___ Data supplied ___

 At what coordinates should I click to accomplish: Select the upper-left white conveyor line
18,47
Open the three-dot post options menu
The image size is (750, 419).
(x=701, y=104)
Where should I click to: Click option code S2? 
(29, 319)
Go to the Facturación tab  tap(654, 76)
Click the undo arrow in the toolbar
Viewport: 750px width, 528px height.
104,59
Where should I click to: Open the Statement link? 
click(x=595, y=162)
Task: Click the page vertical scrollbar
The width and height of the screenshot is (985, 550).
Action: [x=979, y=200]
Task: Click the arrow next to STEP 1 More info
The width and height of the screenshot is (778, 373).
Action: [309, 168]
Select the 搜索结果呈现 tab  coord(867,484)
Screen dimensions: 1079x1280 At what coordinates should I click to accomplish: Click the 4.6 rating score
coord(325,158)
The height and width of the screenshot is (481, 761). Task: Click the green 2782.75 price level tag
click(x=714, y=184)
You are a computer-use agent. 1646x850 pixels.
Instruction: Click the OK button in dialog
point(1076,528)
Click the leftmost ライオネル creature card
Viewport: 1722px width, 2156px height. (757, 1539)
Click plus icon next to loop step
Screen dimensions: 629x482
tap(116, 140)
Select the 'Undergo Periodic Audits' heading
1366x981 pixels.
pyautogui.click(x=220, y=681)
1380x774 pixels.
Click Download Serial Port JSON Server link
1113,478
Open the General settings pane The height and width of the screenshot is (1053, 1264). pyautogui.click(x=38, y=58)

___

Required work: Note down each line above where the word "next" occurs.

Answer:
Task: Click the arrow next to STEP 1 More info
Click plus icon next to loop step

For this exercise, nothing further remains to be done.